Should My Wordless Kid Go to School with Your Normal Child?
Let me take a middle ground here. I’m by no means an expert on special needs, but I feel I do have some authority in the area: I have a cousin with Down syndrome, a niece with fetal alcohol syndrome (due to her biological mother’s drinking, not my sister’s), and friends who are teachers, including one who taught special needs students.
Regarding the mainstreaming of special needs kids, I would only say: it depends. If the problem is only a physical one (ex. child in a wheelchair), then I don’t have any objection to mainstreaming him or her as long as certain accommodations (ex. wheelchair-accessible classrooms) are there. Intellectual and/or emotional difficulties are a different story, in my view. Sometimes putting a child who can’t keep up academically with the other students and/or who constantly disrupts the teaching into a regular classroom doesn’t benefit the teacher, the other kids and least of all the special needs child him- or herself.

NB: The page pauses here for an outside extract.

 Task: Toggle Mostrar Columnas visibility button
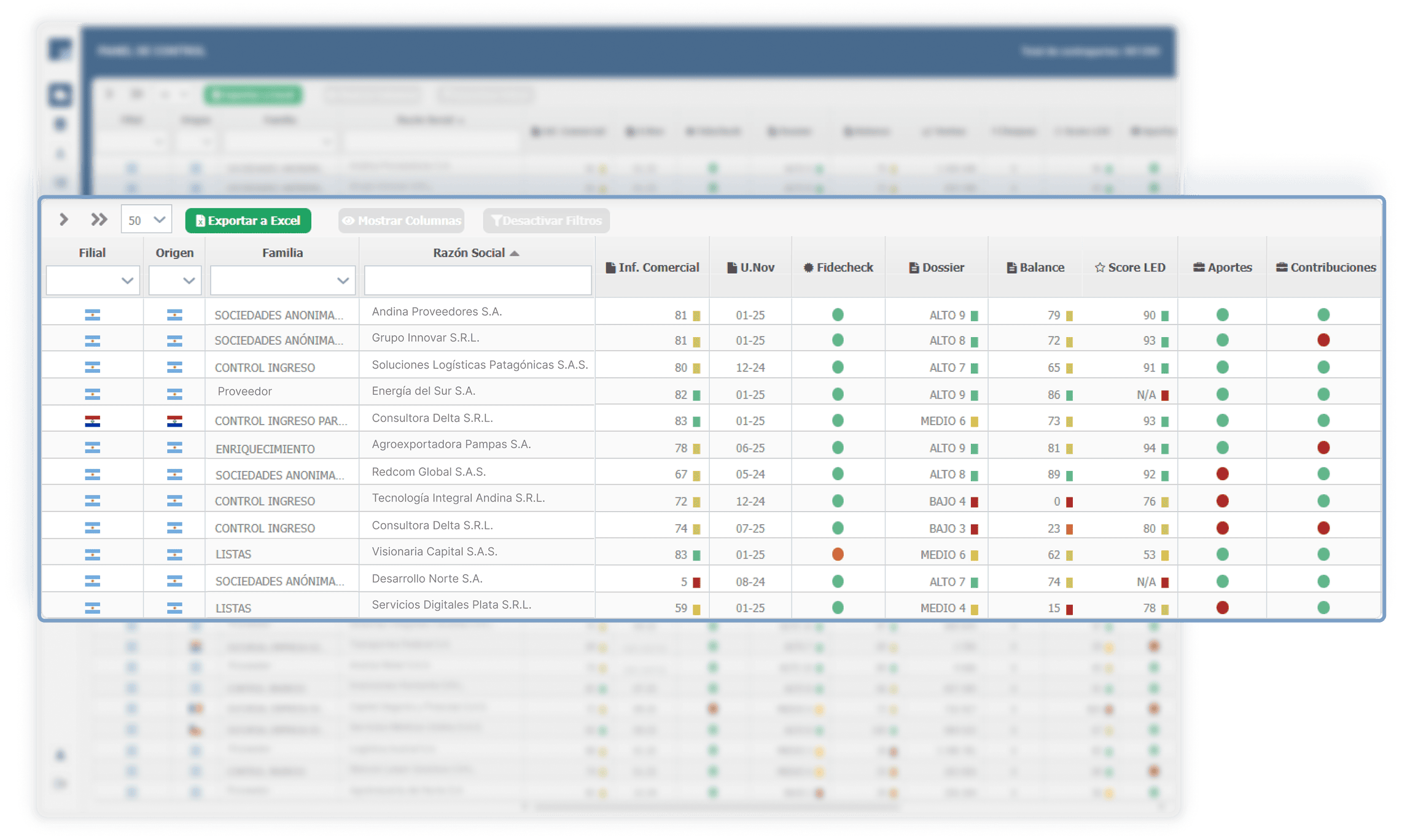coord(402,221)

However, I don’t necessarily think sending such children away to special schools is the answer either. Maybe the best solution is to place them in special classrooms with a lower teacher: student ratio so that they could get the individual attention they need, with teachers who might be specially trained to work with them (as my above-mentioned friend was). Or perhaps they could take their more academically oriented subjects (ex. math) in a special needs classroom but participate in classes like gym with the so-called “normal” kids. In this way they wouldn’t be isolated from society but they still would be served in terms of their specific needs.